## Dataset excerpts
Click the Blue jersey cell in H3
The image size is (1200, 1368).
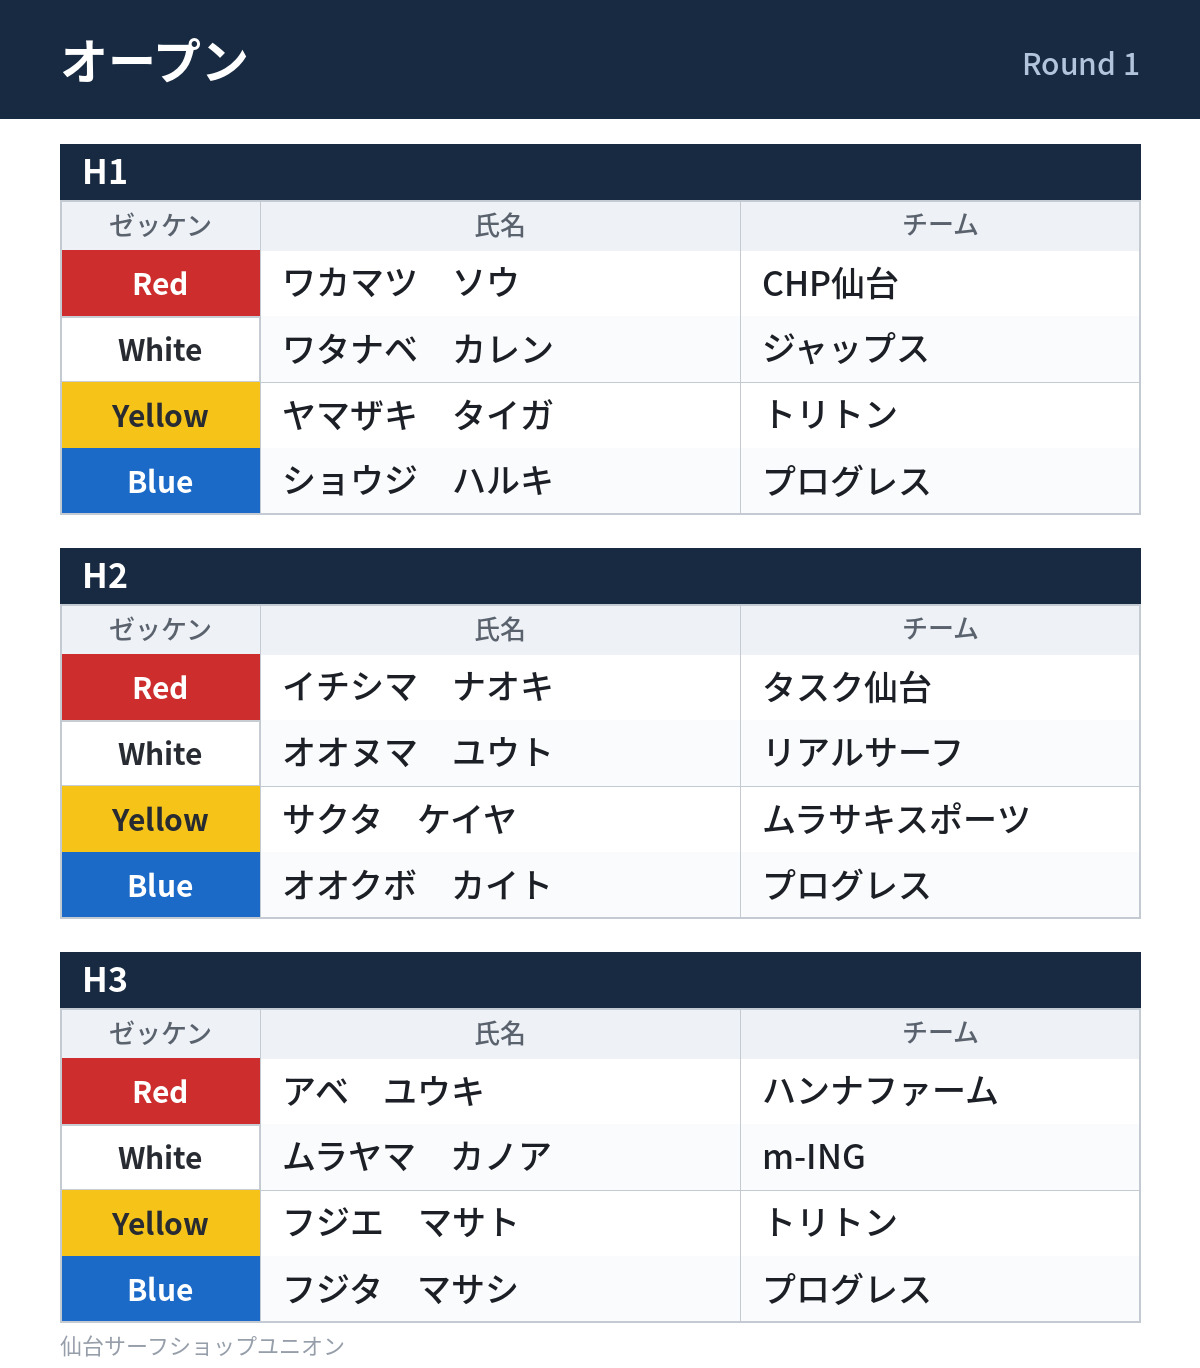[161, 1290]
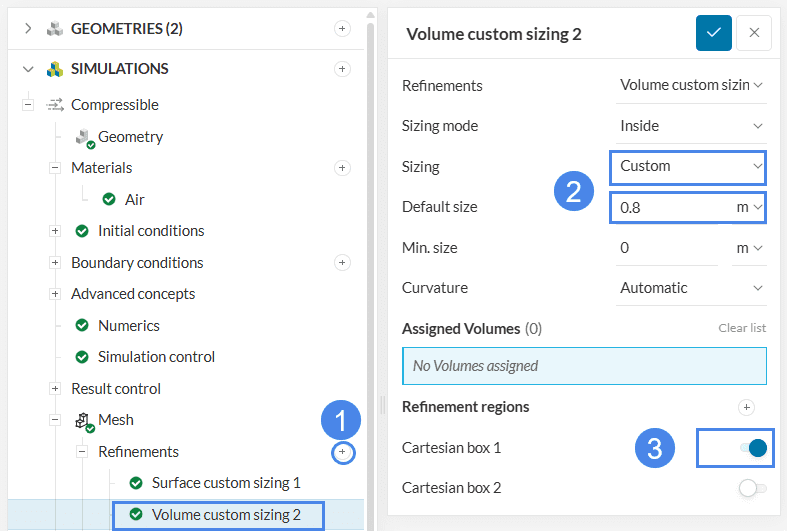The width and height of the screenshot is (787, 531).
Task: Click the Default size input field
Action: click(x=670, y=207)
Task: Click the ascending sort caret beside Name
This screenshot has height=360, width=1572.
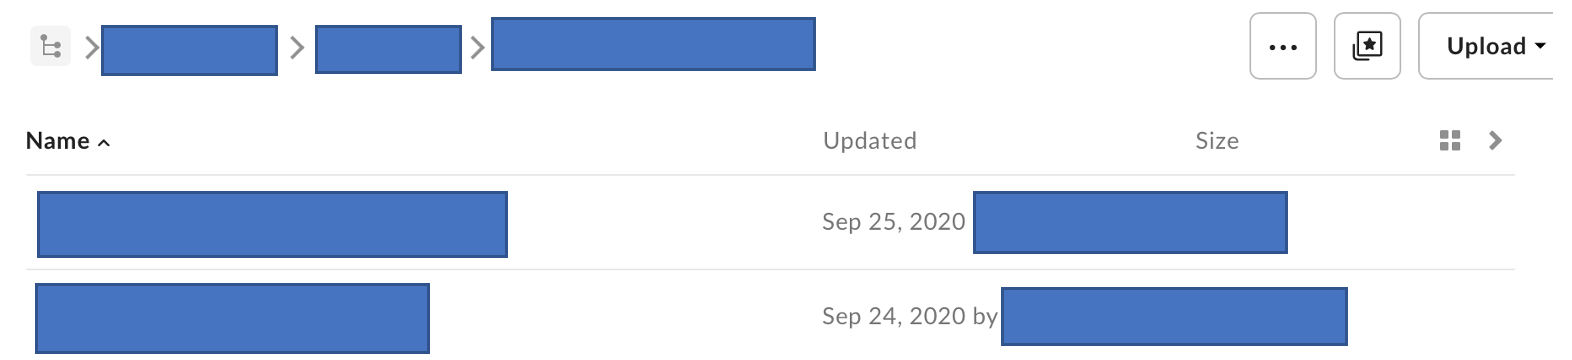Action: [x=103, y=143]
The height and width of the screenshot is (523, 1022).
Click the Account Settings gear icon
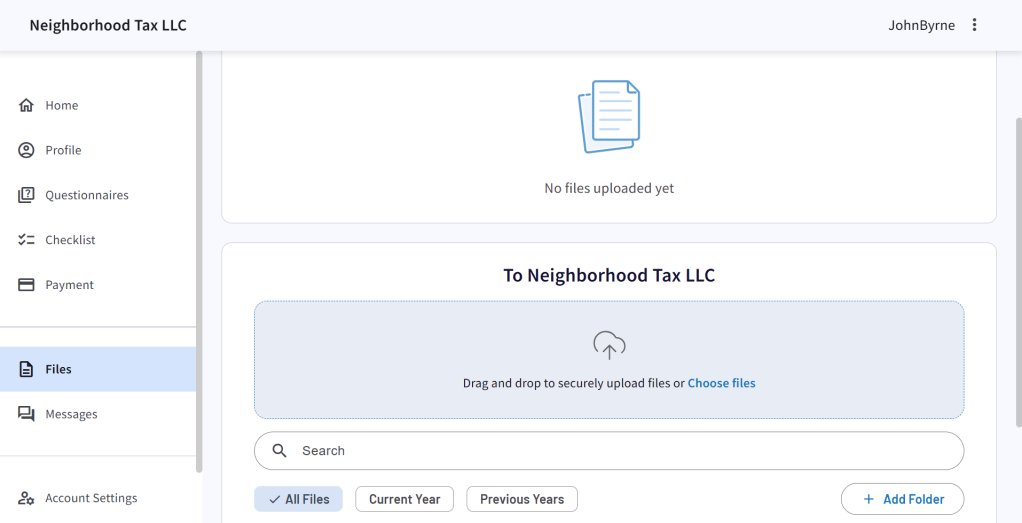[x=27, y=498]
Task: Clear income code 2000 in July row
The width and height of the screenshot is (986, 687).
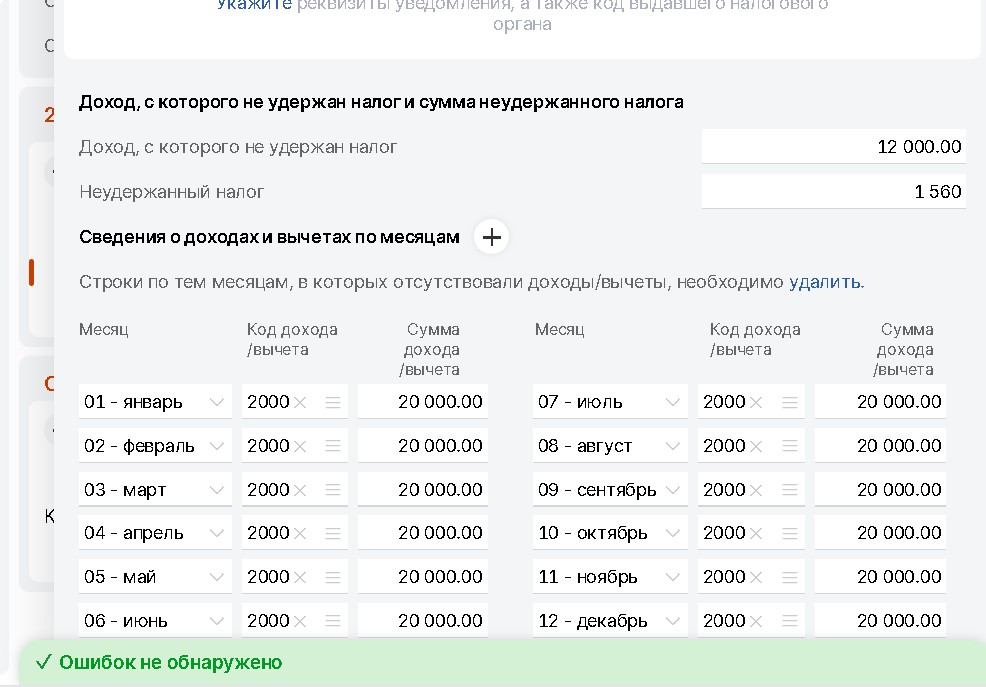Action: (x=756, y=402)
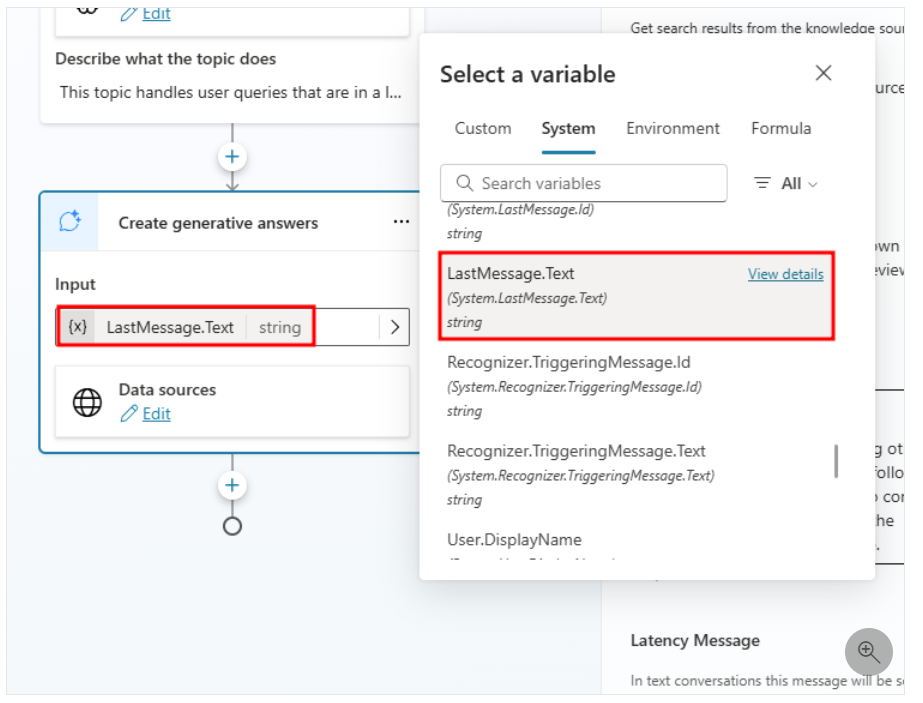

## To do
All of the material above needs to be restated exactly, with no pictures.

## Result below
Click the Blue jersey cell in H3
The image size is (1200, 1368).
[161, 1290]
The width and height of the screenshot is (787, 531).
Task: Click the Default size input field
Action: click(x=670, y=207)
Task: Click the ascending sort caret beside Name
This screenshot has height=360, width=1572.
Action: [x=103, y=143]
The height and width of the screenshot is (523, 1022).
Click the Account Settings gear icon
[x=27, y=498]
Task: Clear income code 2000 in July row
The width and height of the screenshot is (986, 687).
Action: (x=756, y=402)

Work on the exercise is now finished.